WORK ITEM: Repeat every entry exactly as it appears.

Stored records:
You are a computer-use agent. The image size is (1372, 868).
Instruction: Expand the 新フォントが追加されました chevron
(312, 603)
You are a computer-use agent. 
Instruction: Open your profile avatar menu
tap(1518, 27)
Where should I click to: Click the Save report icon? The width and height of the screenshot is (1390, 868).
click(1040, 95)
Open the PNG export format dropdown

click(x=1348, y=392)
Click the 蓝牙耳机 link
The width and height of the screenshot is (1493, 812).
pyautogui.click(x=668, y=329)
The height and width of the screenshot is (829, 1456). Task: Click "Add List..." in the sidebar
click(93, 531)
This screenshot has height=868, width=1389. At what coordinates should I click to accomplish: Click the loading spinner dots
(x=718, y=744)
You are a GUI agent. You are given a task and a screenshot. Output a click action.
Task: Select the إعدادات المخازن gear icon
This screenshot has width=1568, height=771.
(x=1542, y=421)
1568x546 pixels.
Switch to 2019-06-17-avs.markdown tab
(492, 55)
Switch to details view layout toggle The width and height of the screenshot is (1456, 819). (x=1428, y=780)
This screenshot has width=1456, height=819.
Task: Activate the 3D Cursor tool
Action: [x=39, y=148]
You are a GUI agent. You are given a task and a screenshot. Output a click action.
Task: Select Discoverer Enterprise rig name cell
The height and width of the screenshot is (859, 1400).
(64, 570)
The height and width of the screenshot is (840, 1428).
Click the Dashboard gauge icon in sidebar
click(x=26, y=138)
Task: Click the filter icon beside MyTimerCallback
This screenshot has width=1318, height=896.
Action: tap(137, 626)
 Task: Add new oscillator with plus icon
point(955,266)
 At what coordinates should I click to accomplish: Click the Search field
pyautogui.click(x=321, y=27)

ANSWER FOR THIS EXERCISE:
You are a computer-use agent. The image size is (1372, 868).
Instruction: Expand the 新フォントが追加されました chevron
(312, 603)
You are a computer-use agent. 
Instruction: Open your profile avatar menu
tap(1518, 27)
Where should I click to: Click the Save report icon? The width and height of the screenshot is (1390, 868).
click(1040, 95)
Open the PNG export format dropdown

click(x=1348, y=392)
Click the 蓝牙耳机 link
The width and height of the screenshot is (1493, 812).
pyautogui.click(x=668, y=329)
The height and width of the screenshot is (829, 1456). Task: Click "Add List..." in the sidebar
click(93, 531)
This screenshot has height=868, width=1389. At what coordinates should I click to accomplish: Click the loading spinner dots
(x=718, y=744)
You are a GUI agent. You are given a task and a screenshot. Output a click action.
Task: Select the إعدادات المخازن gear icon
This screenshot has width=1568, height=771.
(x=1542, y=421)
1568x546 pixels.
Switch to 2019-06-17-avs.markdown tab
(492, 55)
Switch to details view layout toggle The width and height of the screenshot is (1456, 819). (x=1428, y=780)
This screenshot has width=1456, height=819.
Task: Activate the 3D Cursor tool
Action: [x=39, y=148]
You are a GUI agent. You are given a task and a screenshot. Output a click action.
Task: Select Discoverer Enterprise rig name cell
The height and width of the screenshot is (859, 1400).
(64, 570)
The height and width of the screenshot is (840, 1428).
Click the Dashboard gauge icon in sidebar
click(x=26, y=138)
Task: Click the filter icon beside MyTimerCallback
This screenshot has width=1318, height=896.
Action: tap(137, 626)
 Task: Add new oscillator with plus icon
point(955,266)
 At what coordinates should I click to accomplish: Click the Search field
pyautogui.click(x=321, y=27)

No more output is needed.